В 1961 г. вышла книга «Смерть и жизнь больших американских городов», написанная журналисткой Д. Джекобс. В этой, ставшей не менее популярной, чем работы К. Линча, книге, «она до основания разрушила миф о превосходстве новых районов. Жизнепригодными, утверждала автор, являются районы, в которых разнообразные функции создают разнообразные формы жизни» [2, с. 8].

В 1981 г. была опубликована монография К. Линча «Совершенная форма в градостроительстве», в которой акцент ставится уже на «взаимосвязи мира человеческих ценностей с пространственностью города» [5, с. 4], т.е. смыслообразованием в городской среде. Кроме того, К. Линч предложил три основные модели формообразования в истории градостроительства: город как магическая модель Вселенной (древние города), город как «машина для жилья» (Ле Корбюзье, «Лучезарный город», 1922) и город как «живой организм» (сформированной в XVIII в. и получившей развитие в трудах архитекторов, экологов, ландшафтных архитекторов) [5]. Несмотря на то, что третья модель легла в основу концепции органической архитектуры, сформулированной Л. Салливеном в 1890-е гг. и воплощенной в работах Ф.Л. Райта в 1920–1950-е гг., она не стала ведущей в градостроительстве, в котором до 60-х гг. XX в. доминировала парадигма функционализма. Концепция «город – машина для жилья» являлась точной проекцией культурного кода индустриального общества; поэтому проблематика экологии культуры была актуализирована несколько позднее, в период нарождающегося (и уживающегося с индустриальным) общества постиндустриального. Интересно, что сам К. Линч не отдает предпочтение ни одной из моделей, утверждая, что для каждой из них существует своя область применения (и, соответственно, свои границы).

На рубеже XX–XXI вв. потребность человека в «укорененности», т. е. в культурной самоидентификации, была признана базовой. В теоретической литературе закрепились такие понятия, как «память места» и «культурный код города»; в практике реновации утративших свою функцию промышленных территорий историко-культурная уникальность места использовалась как ресурс [6].

К факторам, усиливающим отчуждение человека от городского пространства, неприятия им как «своего», относят и нарушение сомасштабности зданий и территорий по отношению к человеку. С расцветом наружной рекламы к этому добавилось (помимо визуального и информационного загрязнения) нарушение масштабности самой архитектуры: человек оказался дезориентирован не только в пространстве (монотонность и обезличенность), времени (утрата «памяти места»), но и «масштабно».
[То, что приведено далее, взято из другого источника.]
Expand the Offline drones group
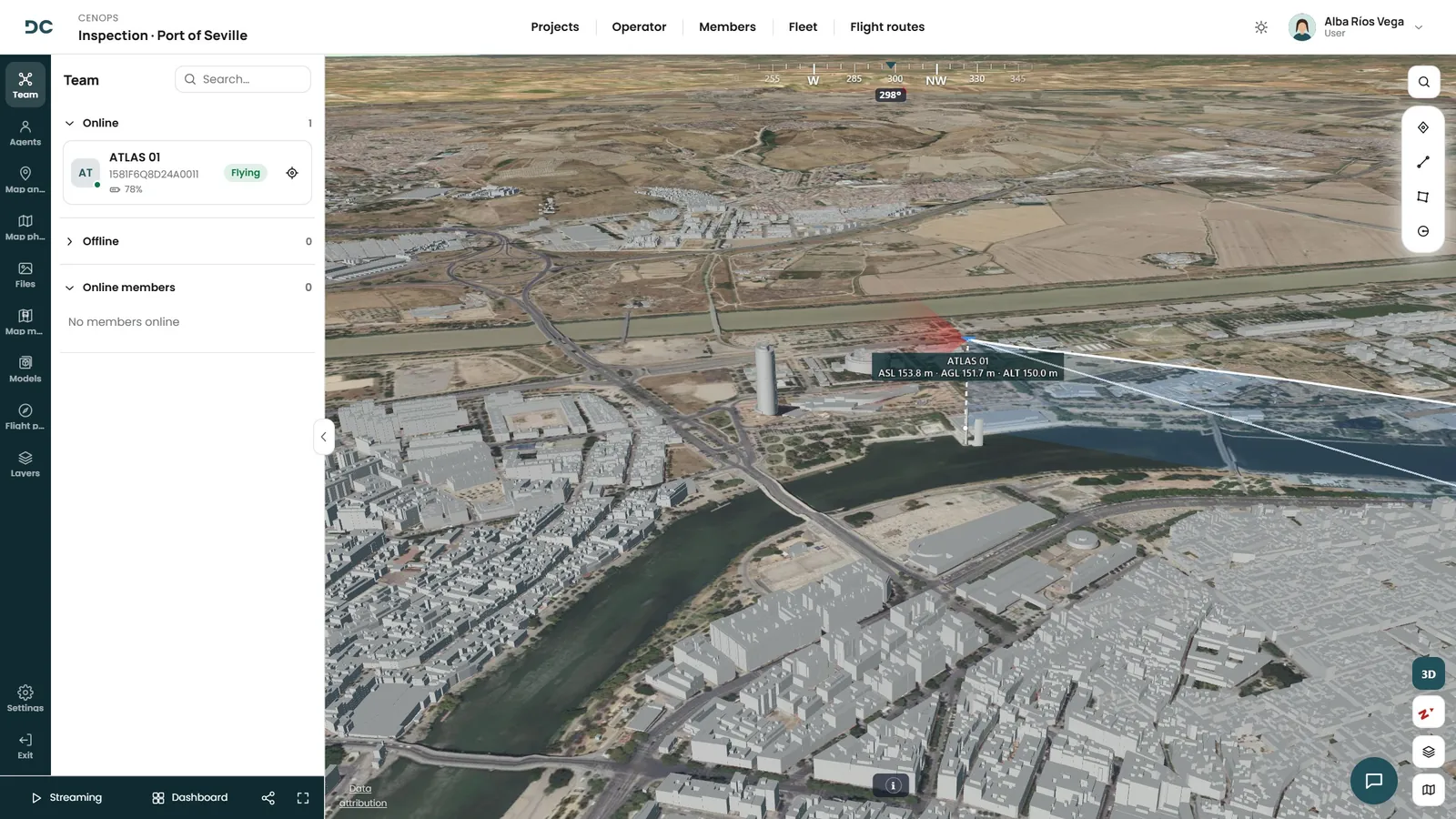This screenshot has height=819, width=1456. tap(70, 242)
Таким образом, проблематика, сложившаяся на индустриальном этапе развития социума, привела к формированию двух современных проектных ценностей и соответствующих им двум проектных «трендов»: экологическому проектированию и интеграции истории в современность. В соответствии с этим сменилась и доминирующая концепция: функционалистическую трактовку города как «машины – для жилья» «сместила» трактовка города как «живого организма» [6].
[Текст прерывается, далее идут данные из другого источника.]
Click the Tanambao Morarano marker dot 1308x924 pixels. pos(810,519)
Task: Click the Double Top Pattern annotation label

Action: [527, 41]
Что же касается тенденции гуманизации урбанизированной среды, то была констатирована необходимость формирования «очеловеченного слоя» городской среды (по В. Глазычеву, «городского партера»), включающего городское оборудование, малые архитектурные формы, арт-объекты и т.д. [7]. Именно в этом слое городской среды должна обеспечиваться комфортная реализация различных поведенческих сценариев, актуализированных современной культурой, и именно в нем возможно личностное «присвоение» городского пространства.

«Постиндустриальный» период эволюции представлен двумя ключевыми комплексами урбанистических проблем.
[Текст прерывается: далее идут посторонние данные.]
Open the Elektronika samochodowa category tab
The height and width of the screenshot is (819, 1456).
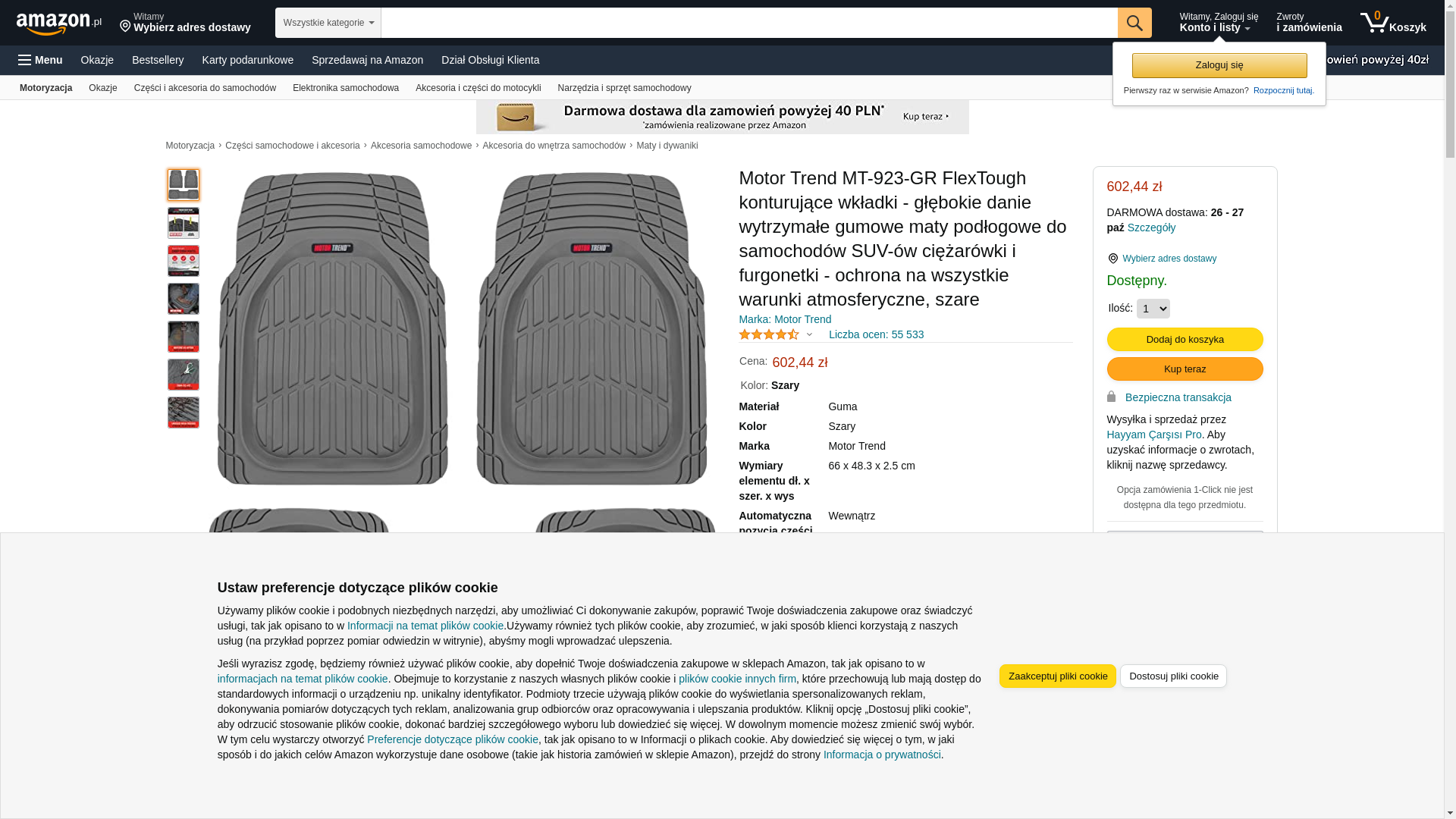[345, 88]
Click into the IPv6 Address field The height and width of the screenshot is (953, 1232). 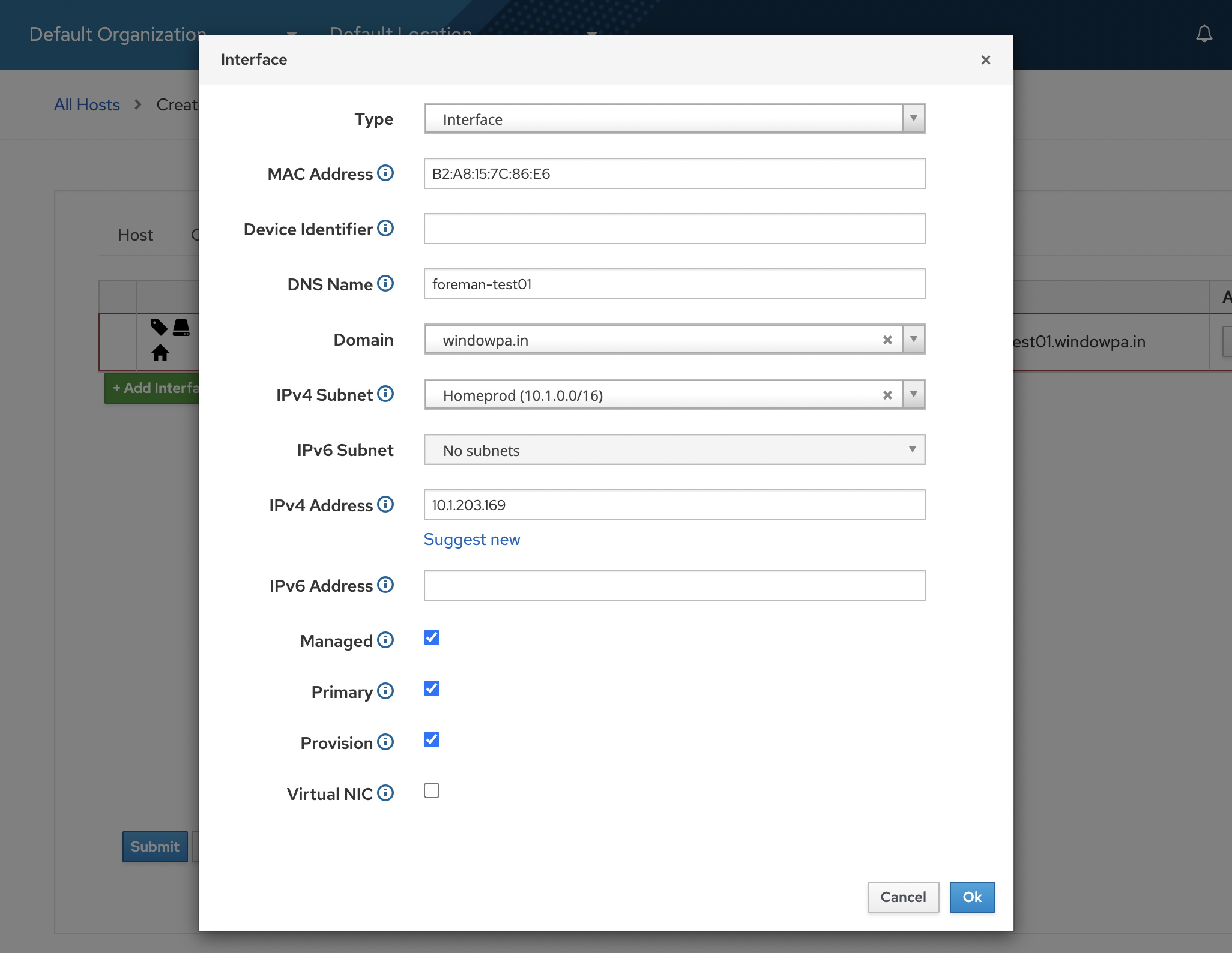pyautogui.click(x=674, y=585)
Первый, наиболее изученный теоретиками и освоенный практиками, касается утраты промышленными ранее городами промышленной функции, а их жителями – рабочих мест. Он проявился и был осознан в 80–90-е гг. XX в. в связи с переходом общества на постиндустриальную ступень развития: частичная или полная утрата промышленными городами своих функций привела к деактуализации (деградации) порожденной этими функциями городской структуры.

Второй комплекс проблем, связанный с цифровой революцией, пока не столь очевиден и слабо изучен.

Опыт реновации депрессивных территорий второй половины XX в. детально изложен в книге Ч. Лэндри «Креативный город», впервые опубликованной в 2000 г. Приведенные в ней примеры сводятся к следующим, по большей части, успешным, подходам к решению этой задачи:

1. Переориентация деятельности на культурную (развитие культурных индустрий и туризма).

2. Переориентация деятельности на инновационно-технологическую (развитие новых технологий) [6].

Необходимые для этого инвестиции предполагается привлекать средствами брендинга территории.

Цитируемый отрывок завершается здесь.